Pictures are not part of the copy. Set down exactly the lines from the one containing "Click the org.hibernate.dialect.Oracle10gDialect" through the last line of the material below.

=== Section Start ===

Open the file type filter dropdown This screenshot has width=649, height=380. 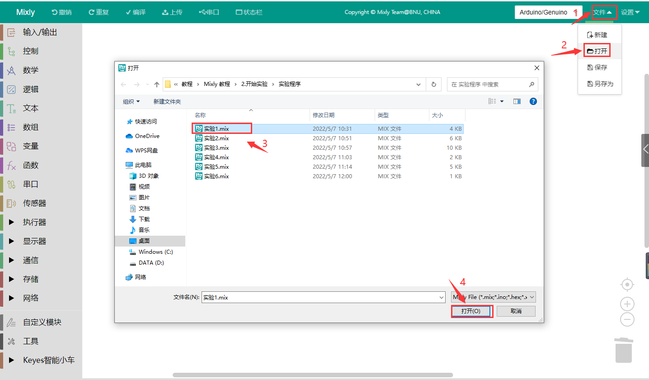(493, 297)
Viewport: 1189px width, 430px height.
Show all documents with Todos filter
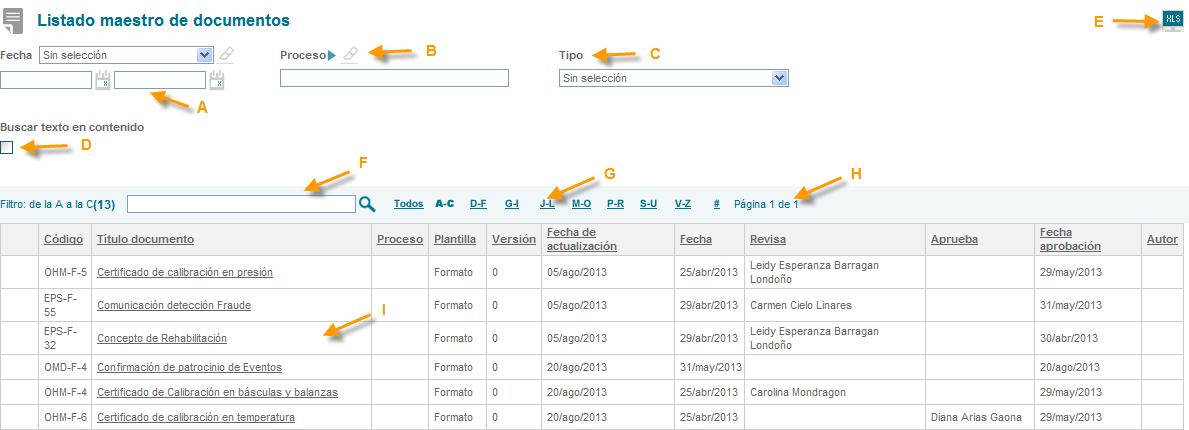click(408, 204)
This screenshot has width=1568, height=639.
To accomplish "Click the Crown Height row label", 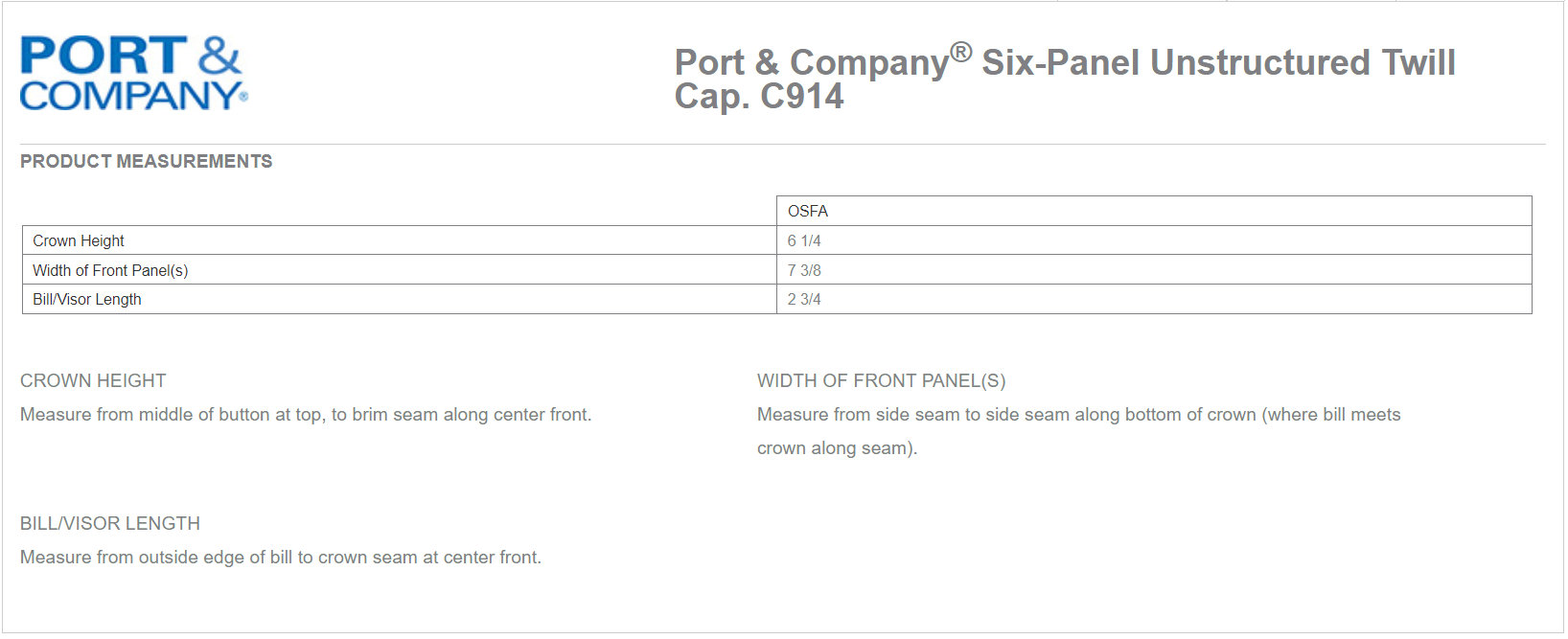I will [x=79, y=241].
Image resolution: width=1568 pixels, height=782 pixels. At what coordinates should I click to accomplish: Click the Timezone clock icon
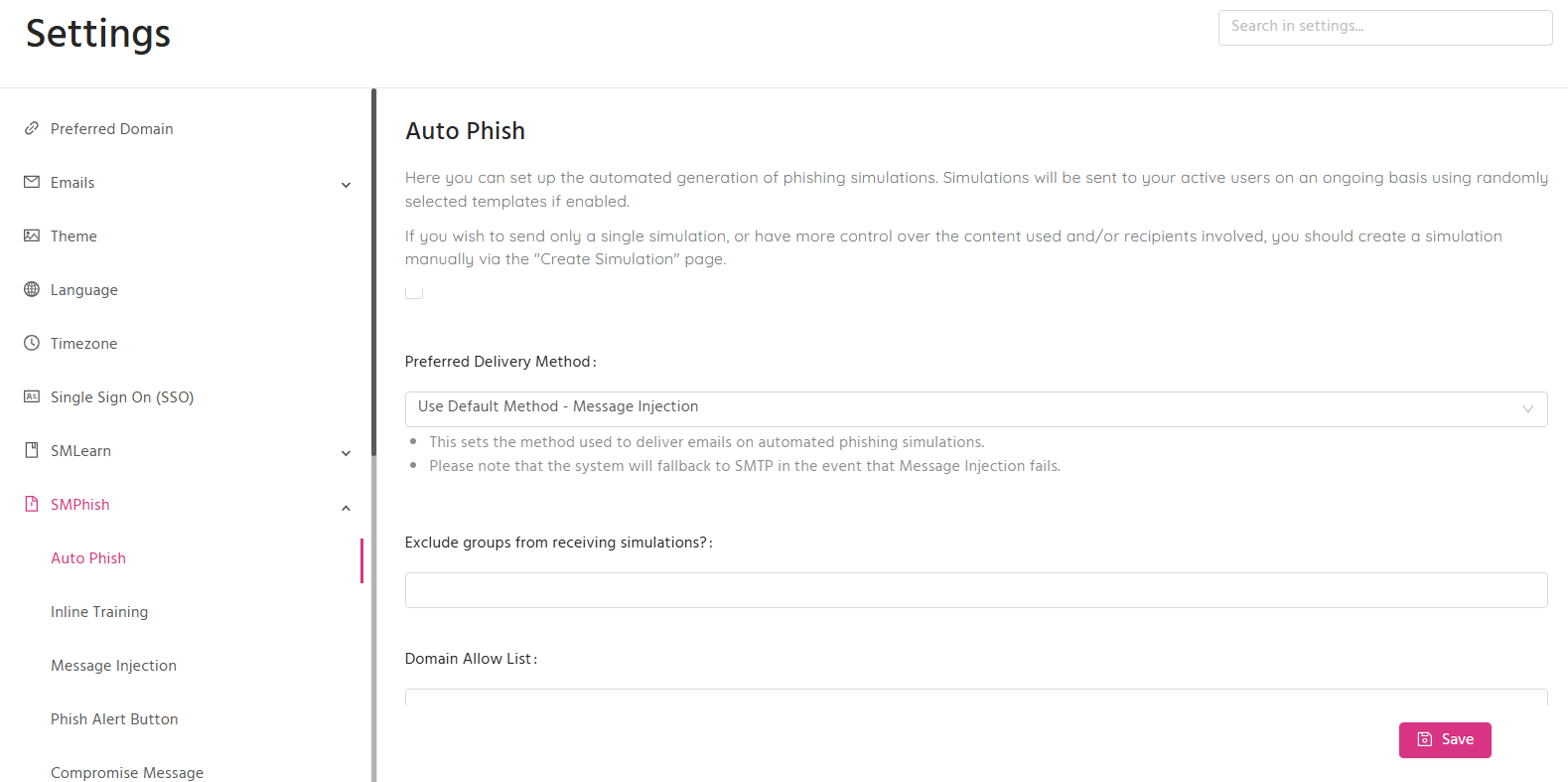[x=32, y=343]
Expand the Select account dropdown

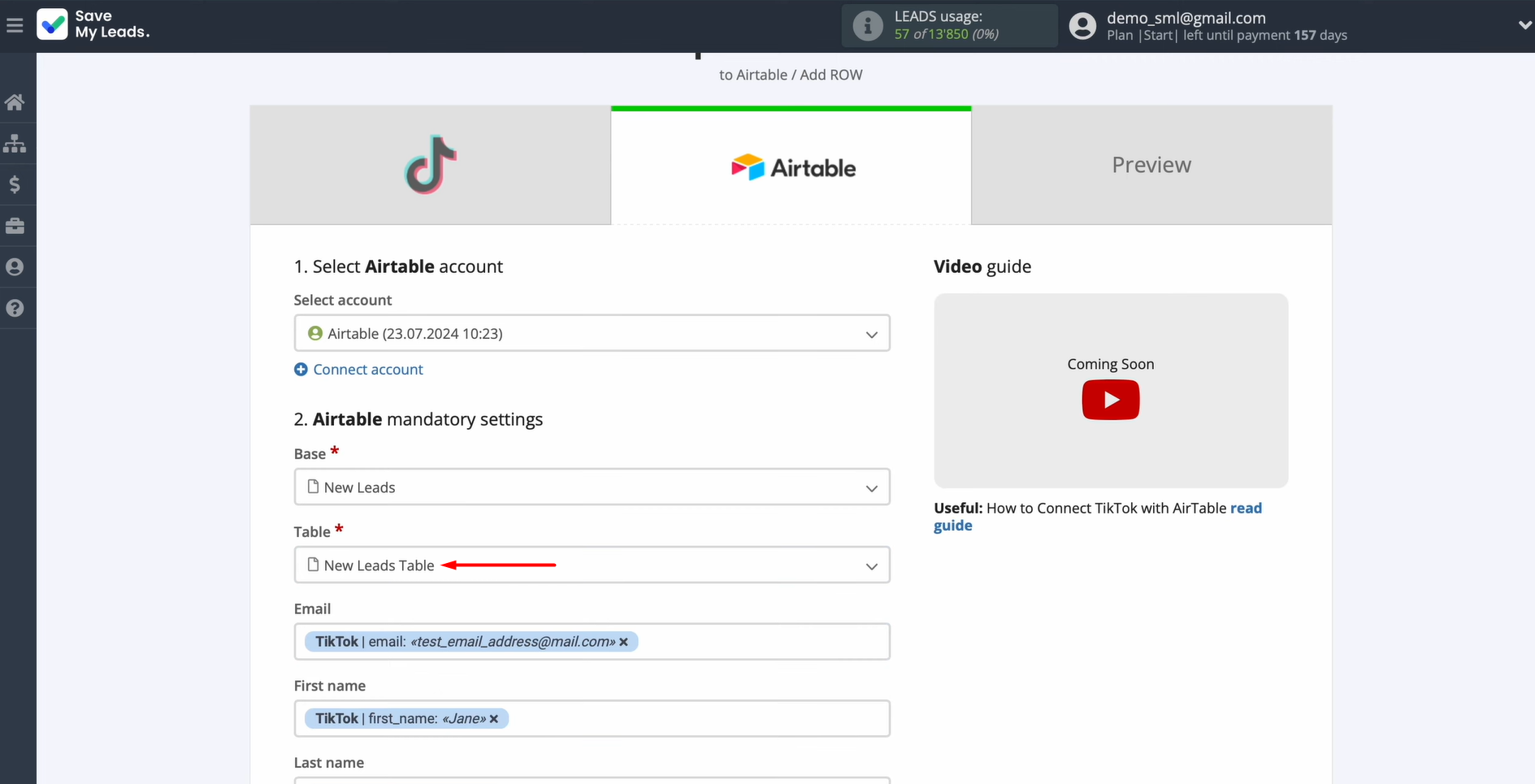(592, 333)
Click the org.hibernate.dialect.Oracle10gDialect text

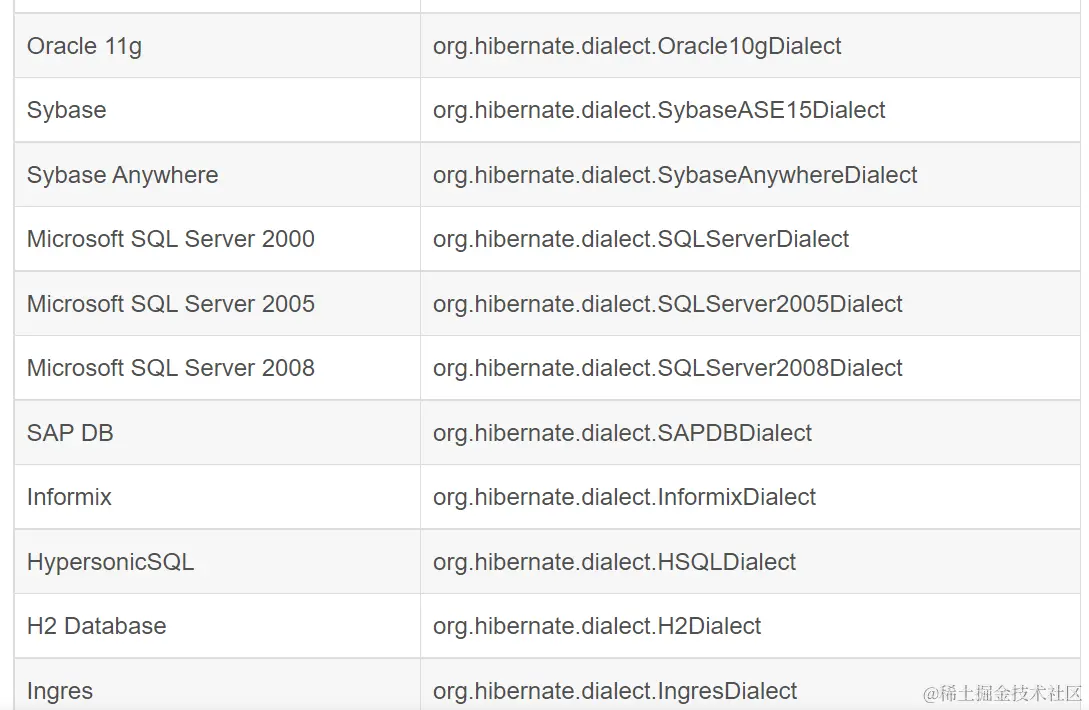[637, 46]
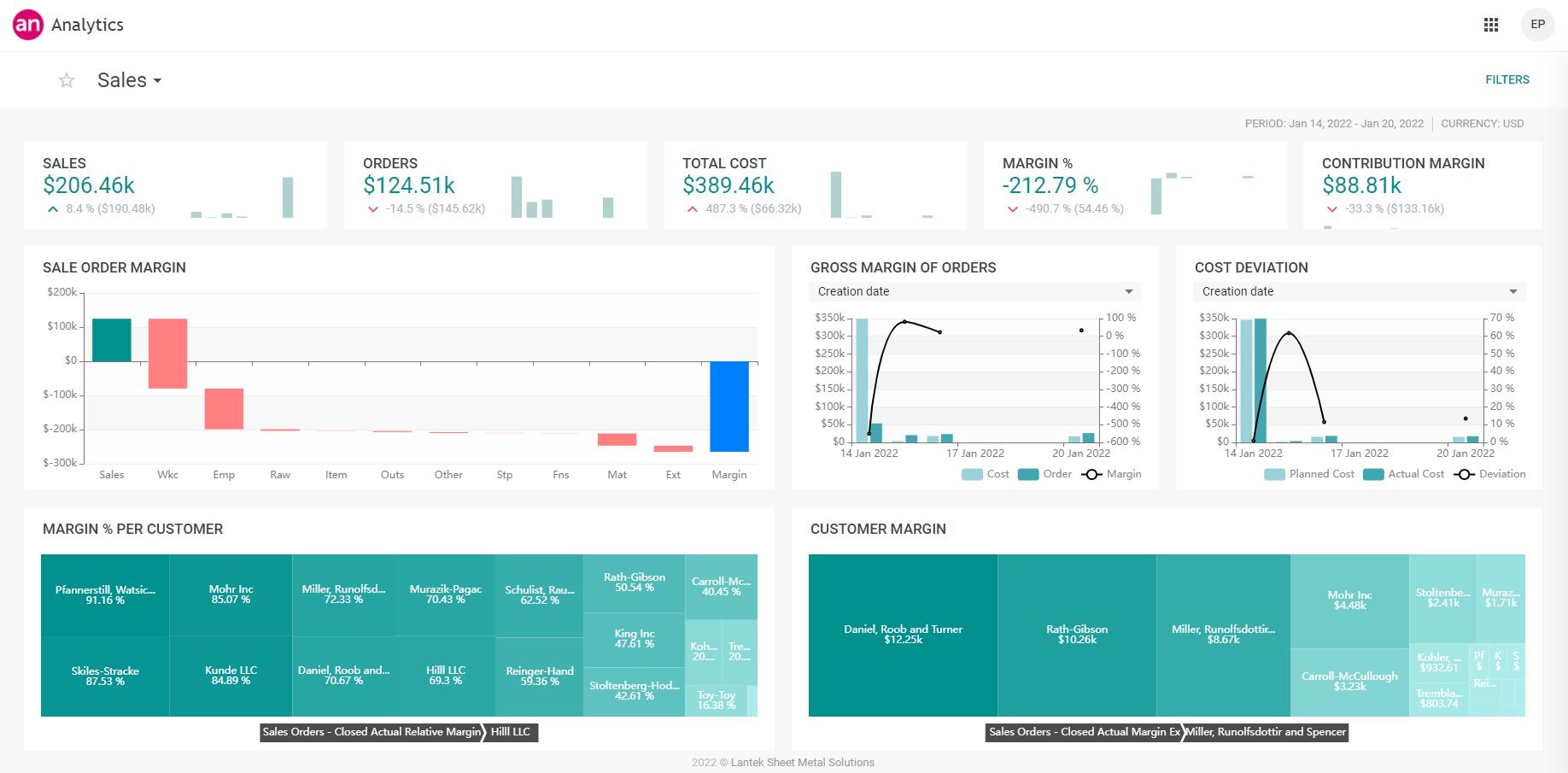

=== Section End ===

* RESPONSE TO THE TASK
Click the org.hibernate.dialect.Oracle10gDialect text

[637, 46]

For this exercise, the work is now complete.